### Stated exercise A:
The extract on trade adjustment assistance sets out what the Secretary of Labor must determine before certifying a group of workers. List each of these determinations.

## start Extract provided

In order to certify a group of workers as eligible for trade adjustment assistance benefits as provided for under section 222 of the Trade Act of 1974, the Secretary of Labor (Secretary) must determine:
(1) that a significant number or proportion of the workers in such workers’ firm or an appropriate subdivision of the firm have become totally or partially separated, or are threatened to become totally or partially separated,
(2) that sales or production, or both, of such firm or subdivision have decreased absolutely, and
(3) that increases of imports of articles like or directly competitive with articles produced by such workers’ firm or an appropriate subdivision thereof contributed importantly to such total or partial separation, or threat thereof, and to such decline in sales or production.
For purposes of paragraph (3), the term "contributed importantly” means a cause which is important, but not necessarily more important than any other cause.
19 U.S.C. § 2272. Labor concluded that criterion (3) above had not been satisfied. The Department found that no increases in imports of articles like or directly competitive with articles produced by workers of the Russellton Preparation Plant and the Newfield Mine contributed importantly to the separations of the workers.
Steel Imports
UMWA argues that LTV Steel was forced to file for bankruptcy as a result of increased imports of steel and that since the Newfield Mine and the Russellton Preparation Plant were owned and operated by LTV Steel, "[a]ny factors which seriously affected LTV Steel finances affected its ability to operate these plants. Thus, imported steel caused the closure of the facilities.” Petitioner’s Brief at 5-6.
While this Court sympathizes with the plaintiffs plight, the Department properly applied the statute in conformity with judicial precedent. For the purposes of the trade adjustment assistance law a finished product is not like or directly competitive with one of its *500components. Labor is therefore not required to examine import data concerning the finished product, to determine whether increased imports of the finished product contributed importantly to worker job loss, when the workers only produced a component used in the production of the finished product.
This Court stated the proposition succinctly in International Union, United Automobile, Aerospace and Agricultural Implement Workers v. Donovan:
[T]he test is clear: the imported article, which allegedly injured the domestic market, "must be found to be 'interchangeable with or substitutable for’ the article under investigation * * Based on this test, a component, which is adversely impacted by increased imports of a finished article incorporating that component, cannot be like or directly competitive with the finished product.
8 CIT 13, 20, 592 F. Supp. 673, 678 (1984) (citations omitted); see also, United Shoe Workers v. Bedell, 506 F.2d 174 (D.C. Cir. 1974).

## end Extract provided

### Stated exercise B:
Please reproduce the stretch of the entries from the line containing "Task: Open the Gaps step tab" through the end of the entries, word for word, leaving out the pictures.

## start Supplied material

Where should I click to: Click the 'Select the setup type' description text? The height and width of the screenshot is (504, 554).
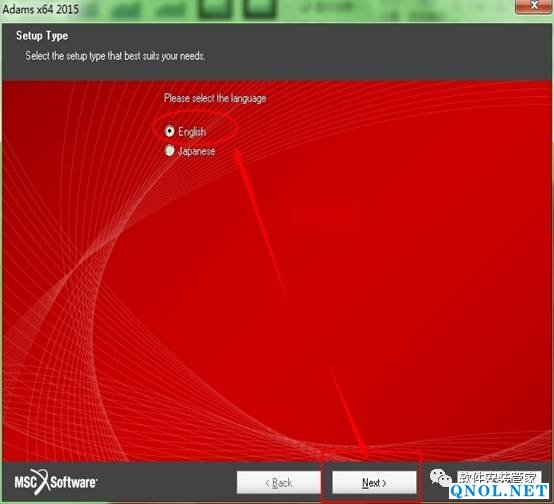tap(115, 56)
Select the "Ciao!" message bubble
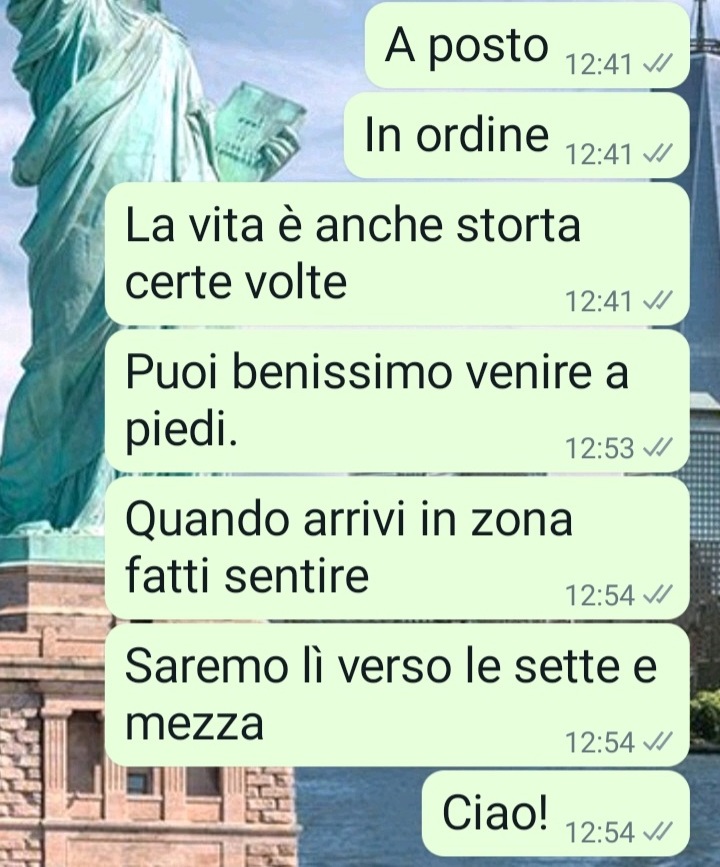720x867 pixels. pos(556,813)
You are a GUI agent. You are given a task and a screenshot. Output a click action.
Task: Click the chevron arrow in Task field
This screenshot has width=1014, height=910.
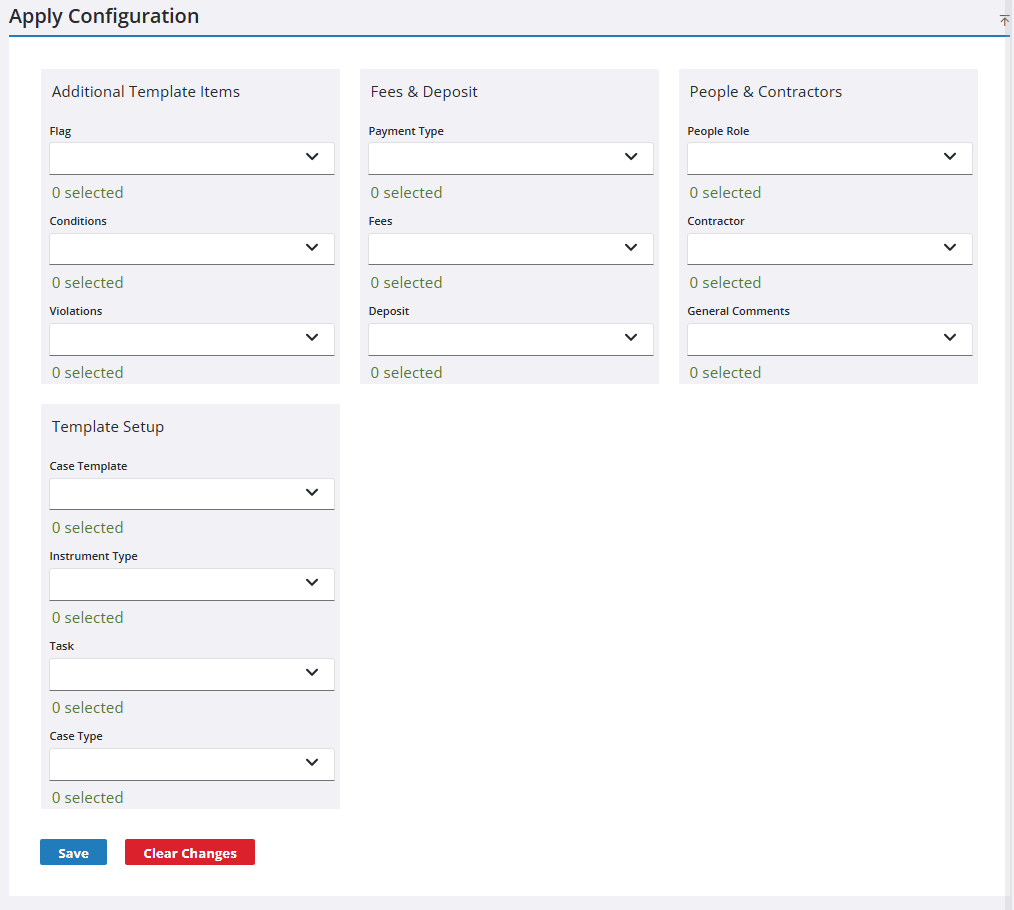(312, 673)
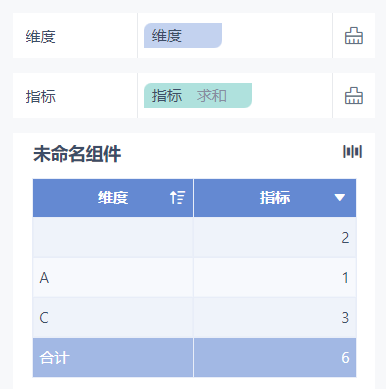Open 求和 aggregation option on 指标 pill
This screenshot has height=389, width=386.
(212, 96)
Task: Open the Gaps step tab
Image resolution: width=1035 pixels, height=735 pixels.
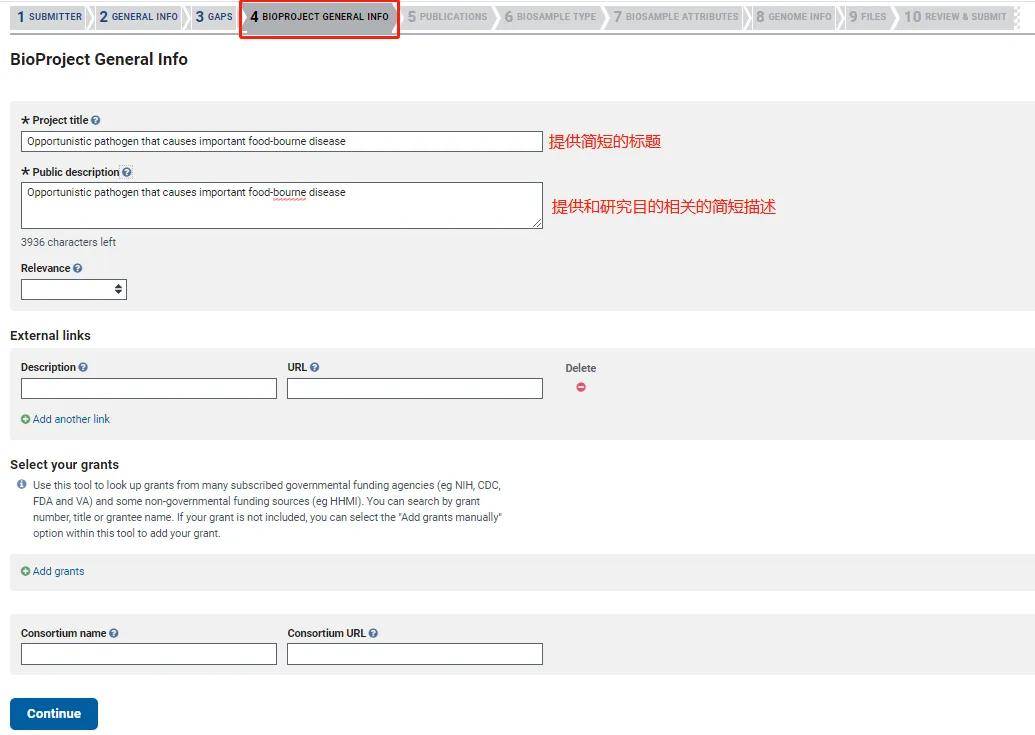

## end Supplied material

### Correct response A:
1. That a significant number or proportion of the workers in the firm, or an appropriate subdivision of it, have become totally or partially separated, or are threatened with such separation.
2. That sales or production, or both, of the firm or subdivision have decreased absolutely.
3. That increases of imports of articles like or directly competitive with articles produced by the firm or subdivision contributed importantly to the separation, or threat of it, and to the decline in sales or production.

### Correct response B:
Task: Open the Gaps step tab
Image resolution: width=1035 pixels, height=735 pixels.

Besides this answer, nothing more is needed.